FAQ: Is Dry Needling in the Scope of Chiropractic Practice?
“Dry needling” is defined in the Illinois Physical Therapy Act as:“an advanced needling skill or technique limited to the treatment of myofascial pain, using a single-use, single insertion, sterile filiform needle (without the use of heat, cold, or any other added modality or medication), that is inserted into the skin or underlying tissues to stimulate trigger points.”The Act states that dry needling, also known as intramuscular therapy, may apply theory based only upon Western medical concepts.
The Medical Practice Act provides a broad definition of chiropractic scope as the treatment of human ailments without the use of drugs and without the use of operative surgery. Because dry needling uses neither drugs nor operative surgery, it lies within chiropractic scope.
In addition, the Acupuncture Act and the Illinois Physical Therapy Act both specifically exempt all physicians licensed under the Medical Practice Act from needing a license to perform procedures within the scope of acupuncture and physical therapy, respectively. This exemption provides additional authority for chiropractic physicians to perform physical therapy and acupuncture procedures.
While the ability to perform dry needling is well within the scope of practice of a chiropractic physician, the standard of care must be met.
As for any procedure used in practice, physicians must ensure they are appropriately and adequately trained. While the IllinoisDepartment of Professional and Financial Regulation (IDFPR) does not require chiropractic physicians to have a certain number of hours of training to perform dry needling, practitioners will need to have sufficient hours to meet the standard of care.

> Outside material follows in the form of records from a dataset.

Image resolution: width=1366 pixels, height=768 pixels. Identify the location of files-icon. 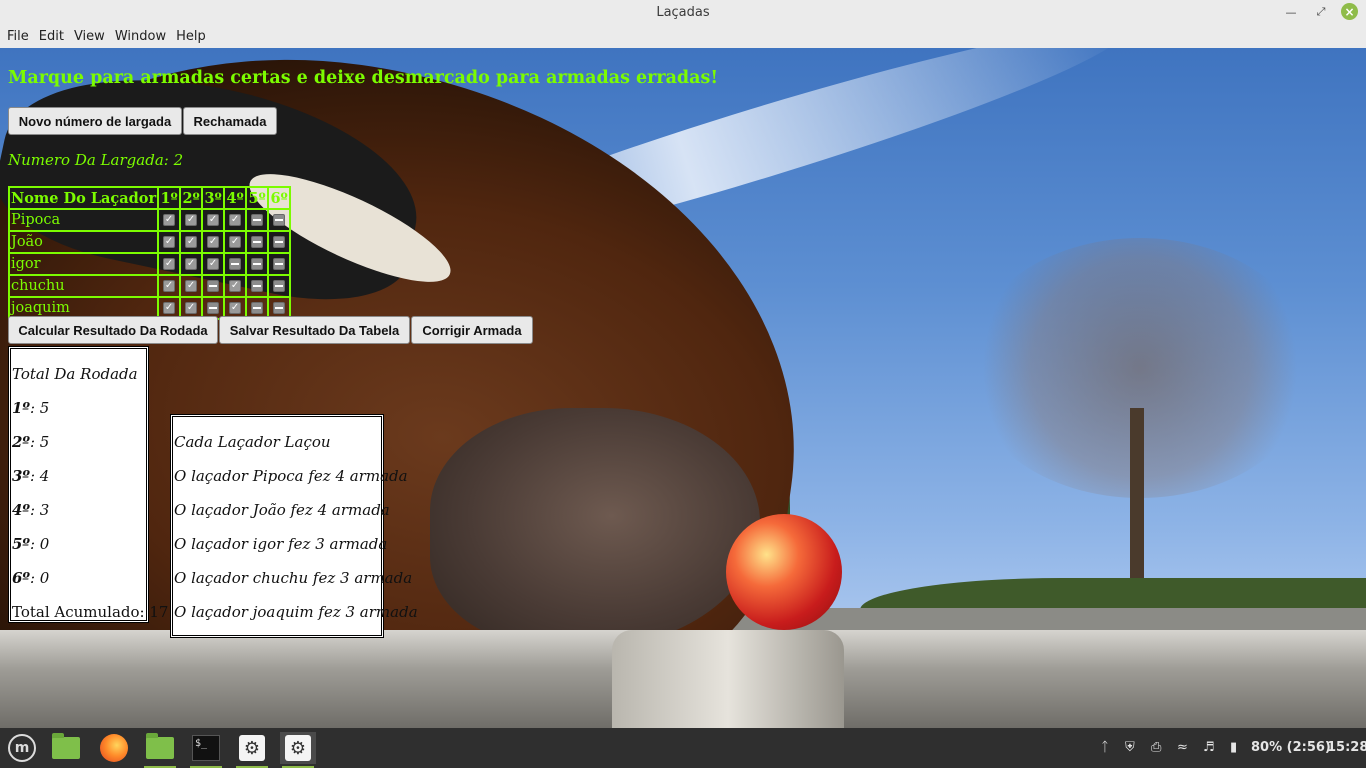
(66, 748).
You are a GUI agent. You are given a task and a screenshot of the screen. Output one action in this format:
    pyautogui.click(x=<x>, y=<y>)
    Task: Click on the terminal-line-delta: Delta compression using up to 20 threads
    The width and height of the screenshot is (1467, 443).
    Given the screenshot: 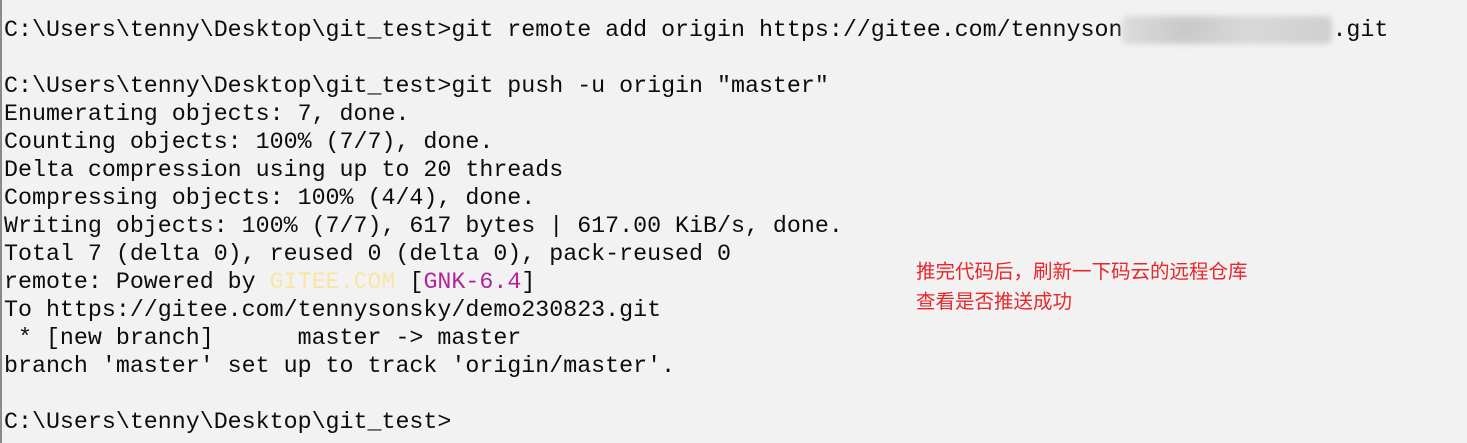 What is the action you would take?
    pyautogui.click(x=284, y=170)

In the absence of a specific IDFPR requirement, the ICS has been asked to define the number of training hours chiropractic physicians need to meet the standard of care to perform dry needling. (Note that this question would only arise in the context of a patient complaint against a D.C. for negligent performance of dry needling by a chiropractic physician, to establish whether the standard of care was met.) A good starting point would be the training requirements the State enacted for physical therapists to perform dry needling. In general, physical therapists will be required to have: 50 hours of instruction in the musculoskeletal and neuromuscular system; the anatomical basis of pain mechanisms, chronic pain, and referred pain; myofascial trigger point theory; and universal precautions; 30 hours of didactic course work specific to dry needling; and 54 hours of practicum in dry needling technique, documentation, and other skills (see 225 ILCS 90/1.5 for full list of physical therapist requirements: http://www.ilga.gov/legislation/ilcs/ilcs3.asp?ActID=1319&ChapterID=24.) Physical therapists will also be required to complete at least 200 patient treatment sessions under supervision, as determined by rule by the IDFPR.
In all likelihood, most chiropractic graduates will have completed during school the content contained in the 50 hours of instruction. Chiropractic physicians will need to weigh their own training and experience against the didactic and practicum requirements to assess the amount and substance of additional training required to meet the standard of care. Although this does not provide a fixed number of hours applicable to all chiropractic physicians, this information can serve as a baseline for the types and amount of training the IDFPR would expect in any particular case. As for any procedure used in practice, the Medical Practice Act requires physicians to ensure they are appropriately and adequately trained.